Contudo, especialistas apontam que a teleconsulta deve ser utilizada de maneira complementar, sem substituir totalmente o contato presencial. Emmanuel Fortes, primeiro vice-presidente do Conselho Federal de Medicina (CFM), ressalta que a tecnologia é um avanço, mas tem limitações. “Existem aspectos que só podem ser avaliados presencialmente, como a cor da pele do paciente ou determinados sintomas perceptíveis apenas fisicamente”, observa.

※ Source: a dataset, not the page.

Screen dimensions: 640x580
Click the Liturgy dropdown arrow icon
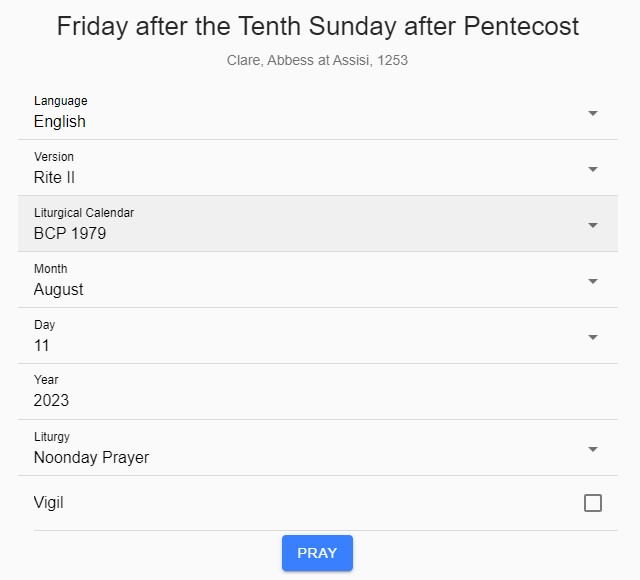[593, 449]
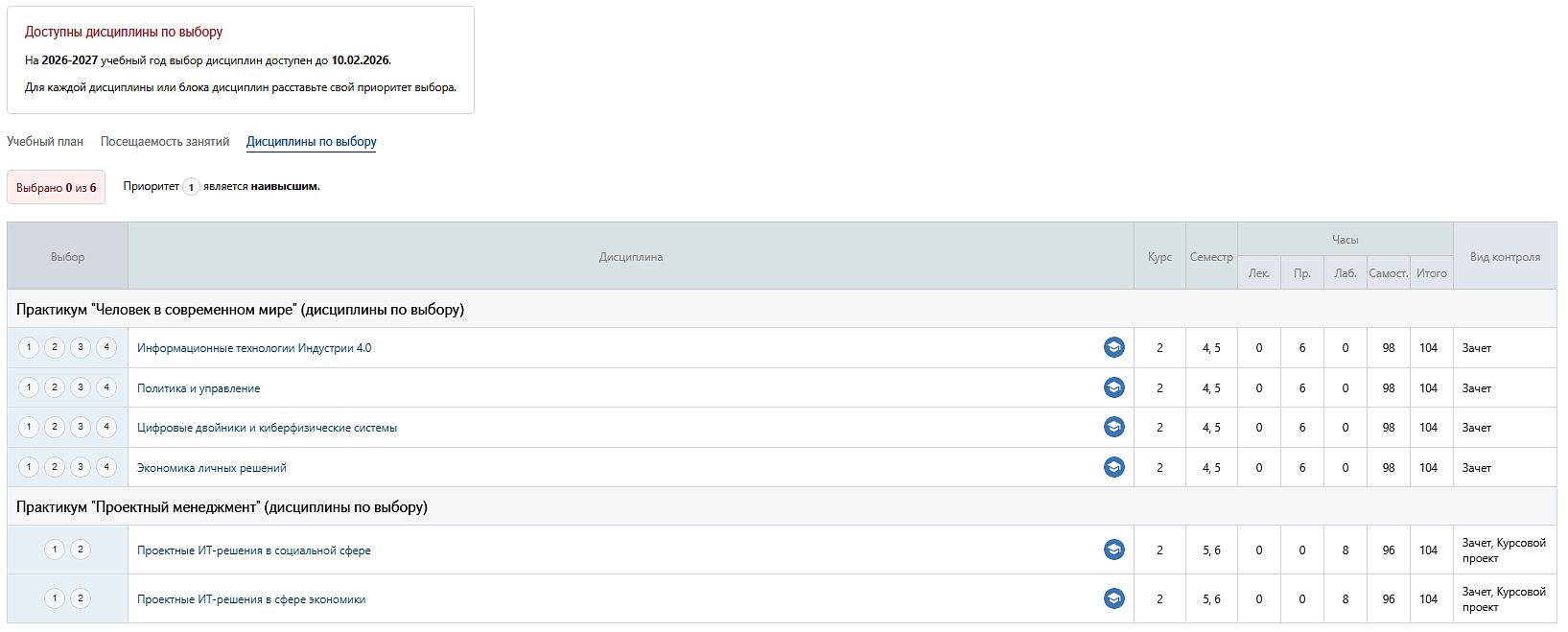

Telessaúde e inclusão no SUS
O Sistema Único de Saúde (SUS) foi pioneiro na implementação da telessaúde no Brasil, com a criação do Programa Telessaúde Brasil Redes em 2006. A pandemia acelerou a adoção da tecnologia, levando o Conselho Federal de Medicina a regulamentar a telemedicina em 2022.
Atualmente, a Rede Brasileira de Telessaúde conta com 27 núcleos espalhados pelo país, oferecendo serviços como teleconsultas, telediagnósticos e teleconsultorias entre profissionais de saúde. Entre 2023 e 2024, foram realizados aproximadamente 4,6 milhões de teleatendimentos no Brasil.
Para a professora Ilara Hämmerli, da Fundação Oswaldo Cruz (Fiocruz), a teleconsulta deve ser integrada a um sistema de atenção abrangente. “O atendimento médico, seja presencial ou remoto, precisa estar conectado a uma rede de suporte, garantindo acesso a exames, diagnósticos e tratamentos complementares”, pontua.
Expansão da telessaúde e desafios futuros
Com o crescimento da telemedicina, o Ministério da Saúde estabeleceu como meta a implantação de dois novos Núcleos de Telessaúde por estado até 2026, além da ampliação dos Pontos de Telessaúde em regiões com baixa cobertura médica. A iniciativa visa fortalecer a integração entre serviços remotos e presenciais, garantindo que a teleconsulta complemente o atendimento tradicional, sem substituí-lo.
Outro desafio é a desigualdade no acesso à internet. Dados do Núcleo de Informação e Coordenação do Ponto BR (NIC.br) indicam que apenas 22% da população brasileira com mais de 10 anos tem conectividade adequada. Para que a telessaúde seja plenamente eficaz, é essencial garantir infraestrutura digital e capacitação tecnológica para profissionais e pacientes.
A segurança dos dados também é um ponto de atenção. Com a crescente digitalização da saúde, há preocupação sobre a proteção de informações sensíveis, evitando que sejam exploradas por grandes empresas de tecnologia.
Apesar dos desafios, a teleconsulta se firma como um importante recurso para democratizar o acesso à saúde, especialmente para populações em regiões remotas e comunidades carentes. “Não se trata de substituir o atendimento presencial, mas de ampliar as possibilidades de acesso a uma saúde de qualidade para todos”, conclui Ilara Hämmerli.